7) I agree that any system I use to sync files with Box for Emory must have reasonable and appropriate safeguards in place to protect sensitive Emory data residing on the device.  These include but are not limited to the following: 

  • Systems used to store sensitive Emory data must not be shared with other users, unless appropriate access and audit controls are in place to ensure that sensitive data cannot be accessed inappropriately. 
  • Smart devices storing sensitive Emory data must maintain full compliance with Emory’s Smart Device Security Policy by implementing the following security safeguards:
    • A non-trivial 4 digit or longer PIN
    • A 15 minute inactivity timeout
    • Data storage encryption
    • Automatic data wiping after 10 consecutive failed login attempts
    • Ability to remotely wipe the device
    • Users are prohibited from modifying or disabling security safeguards (including jail breaking)
  • Systems must utilize encryption to protect sensitive Emory data as required by Emory’s Disk Encryption Policy.
  • I agree that upon my separation, termination, or non-affiliation with Emory, I must delete any and all sensitive Emory data stored on any personal systems and/or media devices or otherwise in my possession, and will provide written confirmation upon request.
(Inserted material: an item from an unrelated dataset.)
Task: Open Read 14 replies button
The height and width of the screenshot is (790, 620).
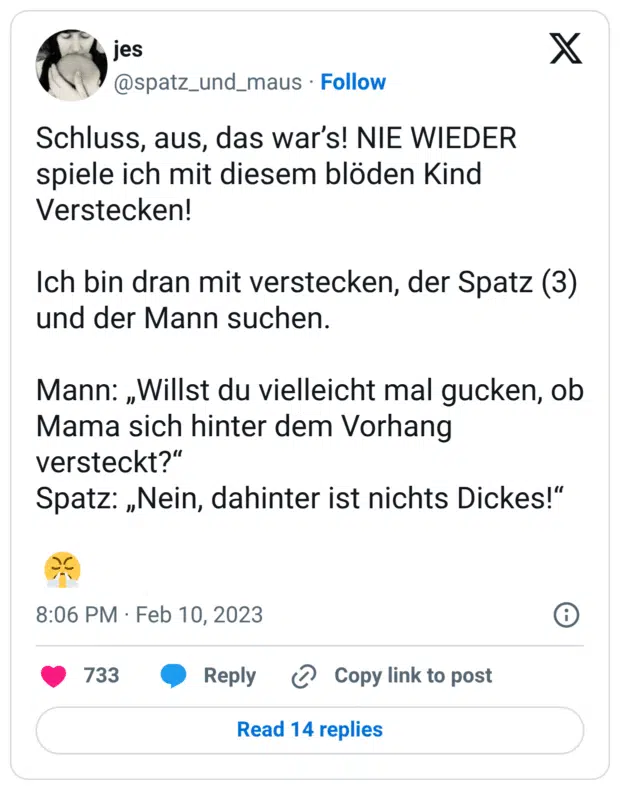Action: (310, 729)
8) I agree that the collaborative sharing functions within Box for Emory require that I take additional precautions to adequately protect sensitive Emory data shared with others via these mechanisms.  Additional required safeguards include but are not limited to the following:

  • Sensitive Emory data may only be shared with authorized individuals via uniquely identifiable Box accounts that are associated with an official Emory email address or an official institutional email address at their current place of employment or affiliation.  Sharing sensitive Emory information with individuals via Box accounts associated with personal email accounts is prohibited.  For example, sharing sensitive Emory information with john.doe@emory.edu, john.doe@emoryhealthcare.org, or john.doe@employer.com would be acceptable while sharing information with john.doe@gmail.com or john.doe@yahoo.com would not be acceptable.
  • Sharing Sensitive Emory data with group, departmental, or other shared accounts not associated with a single unique individual is prohibited.  For example, sharing sensitive Emory information with a Box.com account associated with the email address dept@emory.edu, dept@emoryhealthcare.org, or dept@company.com would not be acceptable.
  • Sensitive Emory data may only be shared with individuals via uniquely identifiable Box accounts that have been confirmed as being associated with the intended individuals.
  • It is the responsibility of the individual sharing sensitive Emory data to maintain awareness of all individuals with whom sensitive Emory data has been shared and to review and modify as appropriate the permissions granted to these individuals, at periodic intervals no less frequent than every 6 months.
  • Sensitive Emory data, including ePHI, proprietary research information, data, and other organizational information, may only be shared for research purposes with individuals who are covered by an appropriate research authorization or an IRB waiver of authorization for the research being conducted.
  • Sensitive Emory data, including ePHI, proprietary research information, data, and other organizational information, may only be shared with external parties after coordinating with the appropriate Emory authorizing authority to ensure that the appropriate Data Transfer and other agreements are in place (e.g. Data Use Agreements, IRB waivers, patient HIPAA Authorizations, etc.) between Emory the external party.  Instructions regarding the required Data Transfer Agreements can be found at the following locations:

Note: Box for Emory must not be utilized for release of information to outside parties for the purpose of medical record access to third parties pursuant to a record release request.

9) I agree that I have taken/retaken all appropriate HIPAA security and privacy training modules within the last 12 months.

1 - This requirement does not apply to smart devices such as iPhones, iPads, and tablets running operating systems other than Windows and OS X. 

      Note: The Box for Emory Rules of behavior may change at any time as needs evolve.